Aufgabe A
Erkläre anhand des folgenden Seitenauszugs, weshalb die Darstellung der Unfallzahlen durch die Polizei kritisiert wird.

Seitenauszug
--------------------------------------------------

Unfallzahlen in Köln und die Rolle der Behörden

Die Zahl der Unfälle mit Radfahrenden in Köln ist hoch. Doch die Behörden nehmen ihre Aufgaben im Rahmen der Vision Zero nicht wahr.

Immer wieder ist die Polizei Köln mit  Großaktionstagen zum Thema Fahrrad unterwegs. Anlass sind die weiter hohen Unfallzahlen mit Radfahrenden in Köln. Auch wenn man anerkennen muss, dass sich die Schwerpunkte dieser Aktionstage mittlerweile durchaus verändern – so werden anders als früher auch motorisierte Verkehrsteilnehmer kontrolliert – ist der Umgang mit den Zahlen weiter zu kritisieren. “Kraftfahrer und Radfahrer sind zu gleichen Anteilen als Verursacher der Unfälle erfasst.” sagt die Polizei in Ihrer Pressearbeit.

Viele Medien übernehmen diese Zahlen, ohne sie zu hinterfragen. Einige lehnen gar diesbezügliche Beratungsangebote ab. Die Zahlen kommen ja von der Polizei und müssen daher richtig sein. Andere Zeitungen fragen proaktiv beim ADFC nach, was wir zur Unfallsituation und Kölner Infrastruktur sagen.

Warum kritisieren wir die Darstellung der Polizei?

Es geht letztendlich um die Filterung der Daten, die seit Jahren so gewählt wird, dass der Radverkehr in der medialen Öffentlichkeit nicht gut weg kommt. Das gleiche gilt für die bundesweit typische Polizei-Pressemitteilung über den helmlosen, übersehenen Radfahrer, der sich aus völlig unerklärlichen Gründen nach einer Berührung durch ein Auto selbst verletzte. Manches Mal wird die Faktenlage gar vollkommen verdreht und das Unfallopfer wird zum Verkehrsrowdy. Die Folgen daraus sieht man nicht nur im Image des Radverkehrs, sondern auch im rücksichtslosen Verhalten von anderen Verkehrsteilnehmern gegenüber Radfahrenden.

--------------------------------------------------

(Daten zu Elementen und Textpositionen)
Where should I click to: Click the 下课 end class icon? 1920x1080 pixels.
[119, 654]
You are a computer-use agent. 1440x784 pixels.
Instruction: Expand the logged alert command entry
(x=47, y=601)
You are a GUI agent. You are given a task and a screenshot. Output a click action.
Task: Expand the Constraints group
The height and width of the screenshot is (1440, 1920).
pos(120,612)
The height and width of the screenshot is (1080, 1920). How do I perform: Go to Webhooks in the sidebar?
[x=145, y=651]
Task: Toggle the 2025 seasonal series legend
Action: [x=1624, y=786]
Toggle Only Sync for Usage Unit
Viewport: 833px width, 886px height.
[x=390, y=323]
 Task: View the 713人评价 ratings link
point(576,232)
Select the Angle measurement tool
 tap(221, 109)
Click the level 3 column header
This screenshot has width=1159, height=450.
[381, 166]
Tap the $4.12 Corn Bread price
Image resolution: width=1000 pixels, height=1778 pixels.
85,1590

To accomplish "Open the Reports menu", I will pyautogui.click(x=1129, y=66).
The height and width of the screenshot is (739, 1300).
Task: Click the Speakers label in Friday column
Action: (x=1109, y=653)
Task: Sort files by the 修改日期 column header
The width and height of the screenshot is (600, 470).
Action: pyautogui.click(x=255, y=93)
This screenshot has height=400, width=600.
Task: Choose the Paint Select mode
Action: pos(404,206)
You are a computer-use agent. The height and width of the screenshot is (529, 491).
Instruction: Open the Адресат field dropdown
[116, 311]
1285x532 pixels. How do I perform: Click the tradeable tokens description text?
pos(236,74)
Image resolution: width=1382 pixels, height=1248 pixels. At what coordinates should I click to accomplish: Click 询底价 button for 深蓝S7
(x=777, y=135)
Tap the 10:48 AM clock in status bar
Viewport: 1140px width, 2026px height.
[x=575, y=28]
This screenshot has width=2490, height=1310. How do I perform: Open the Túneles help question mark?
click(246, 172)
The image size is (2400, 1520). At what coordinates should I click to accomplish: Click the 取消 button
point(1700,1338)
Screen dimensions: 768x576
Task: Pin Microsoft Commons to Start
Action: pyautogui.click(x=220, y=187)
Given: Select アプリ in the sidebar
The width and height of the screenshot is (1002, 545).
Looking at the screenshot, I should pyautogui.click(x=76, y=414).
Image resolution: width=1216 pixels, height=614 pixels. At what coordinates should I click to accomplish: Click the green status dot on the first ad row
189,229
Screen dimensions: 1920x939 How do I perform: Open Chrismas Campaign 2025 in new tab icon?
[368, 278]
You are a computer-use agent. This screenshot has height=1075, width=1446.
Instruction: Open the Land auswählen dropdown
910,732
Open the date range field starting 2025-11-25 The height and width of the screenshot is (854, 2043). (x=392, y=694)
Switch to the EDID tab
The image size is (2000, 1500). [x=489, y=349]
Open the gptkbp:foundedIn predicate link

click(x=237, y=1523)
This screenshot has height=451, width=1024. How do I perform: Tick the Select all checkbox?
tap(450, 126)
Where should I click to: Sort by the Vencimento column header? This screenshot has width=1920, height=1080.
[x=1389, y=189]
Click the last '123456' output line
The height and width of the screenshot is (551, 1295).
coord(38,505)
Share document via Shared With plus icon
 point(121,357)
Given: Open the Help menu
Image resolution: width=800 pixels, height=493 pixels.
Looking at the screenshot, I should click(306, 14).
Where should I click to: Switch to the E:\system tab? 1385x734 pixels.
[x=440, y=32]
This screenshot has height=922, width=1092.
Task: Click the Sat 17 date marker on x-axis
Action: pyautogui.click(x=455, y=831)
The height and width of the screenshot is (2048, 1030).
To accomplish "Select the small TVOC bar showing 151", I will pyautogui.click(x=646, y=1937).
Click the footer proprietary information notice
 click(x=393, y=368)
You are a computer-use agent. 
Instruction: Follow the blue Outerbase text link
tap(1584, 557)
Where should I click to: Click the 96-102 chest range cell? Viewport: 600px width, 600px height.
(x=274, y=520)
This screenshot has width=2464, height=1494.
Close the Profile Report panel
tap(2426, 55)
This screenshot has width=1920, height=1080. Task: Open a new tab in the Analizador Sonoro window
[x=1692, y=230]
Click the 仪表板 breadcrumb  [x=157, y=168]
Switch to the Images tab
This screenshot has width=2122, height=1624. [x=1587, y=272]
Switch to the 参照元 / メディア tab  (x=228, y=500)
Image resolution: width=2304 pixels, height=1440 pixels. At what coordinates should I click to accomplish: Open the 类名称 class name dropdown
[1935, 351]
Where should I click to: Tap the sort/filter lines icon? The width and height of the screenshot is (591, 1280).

--------------------------------------------------

Aufgabe B
Zähle, in wie vielen der Zeilen oben die Zeichenfolge "computer" vorkommt, und nenne nur die Zahl.

Antwort A
Die Daten werden seit Jahren so gefiltert, dass der Radverkehr in der medialen Öffentlichkeit schlecht dasteht. Dasselbe gilt für die typischen Pressemitteilungen über den helmlosen, übersehenen Radfahrer, und manchmal wird die Faktenlage sogar verdreht, sodass das Unfallopfer zum Verkehrsrowdy wird. Das schadet dem Image des Radverkehrs und fördert rücksichtsloses Verhalten anderer Verkehrsteilnehmer gegenüber Radfahrenden.

Antwort B
4